Fantasy Harem Mature Martial Arts Romance Ecchi Xuanhuan Comedy

Read Daily Updated Light Novel, Web Novel, Chinese Novel, Japanese And Korean Novel Online.

Infinite Mana In The Apocalypse (Web Novel) - Chapter 5410: The Two Pantheons

Chapter 5410: The Two Pantheons

This chapter is updated by JustRead.pl

<Epigraph: The Two Pantheons>

There was a time, not long after Vakochev laid down his Scales of Existence, when the laying was still new enough that beings could remember when it had not been there. This story comes from that seam between the ages.

In those days there was a Primeval Lifeform called THE Verdant Antecedent, old past the reckoning of the new Scales, who took on students the way an ancient tree takes on the vines that climb it, without much comment and without much mercy. Two of these students are the ones the story remembers.

The first was named Sallowe. The second was named Bryndel.

When Vakochev’s Scales were laid, Sallowe rejoiced, because Sallowe had always wanted a road. He had spent his early years climbing in the dark, never sure of the next step, and now here was a path with the steps drawn on it and labeled, a sequence a being could follow and know they were progressing. He threw himself onto Vakochev’s road.
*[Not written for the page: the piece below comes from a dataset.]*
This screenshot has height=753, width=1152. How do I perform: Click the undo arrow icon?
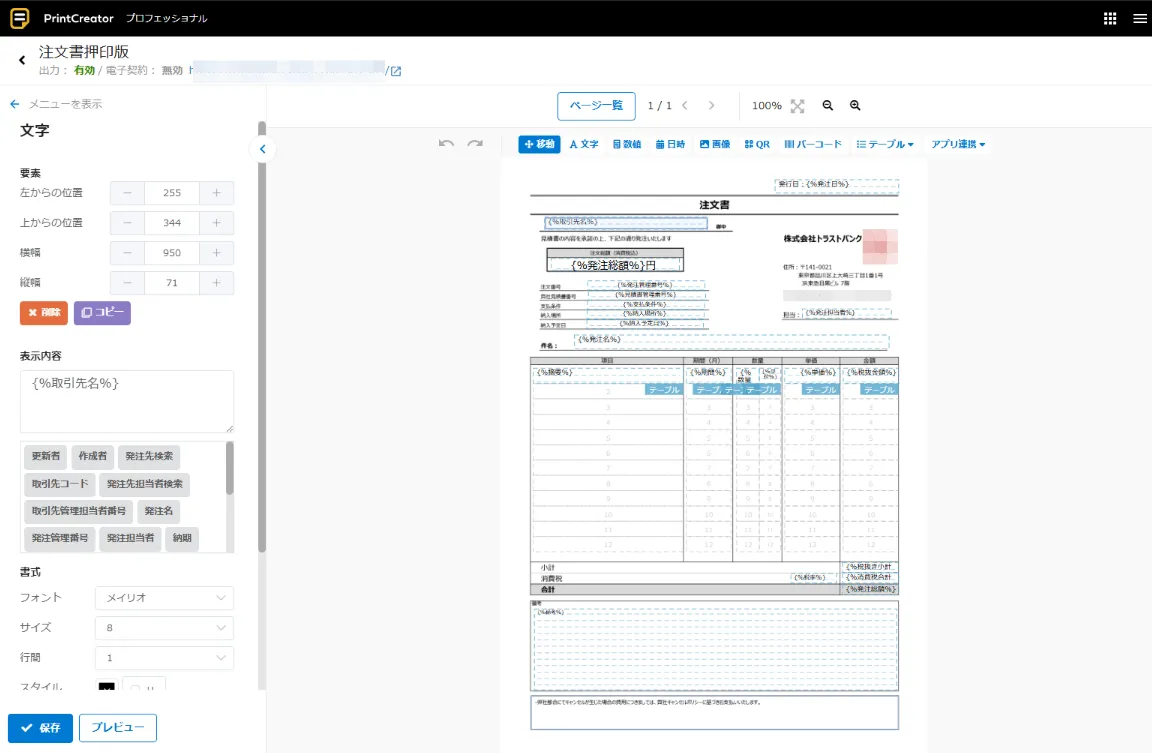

He formed his Akashic Civilizational Intent in the proper order, and he refined it, and when the time came to build his Existential Pantheon and cross into the Mesozoic Scale, he followed the framework exactly, and the framework rewarded him for it. His Pantheon rose quickly. He became a Mesozoic Scale being while Bryndel was still laboring, and he was distinguished for it, named among the new powers of the age, pointed to as proof that the Scales worked.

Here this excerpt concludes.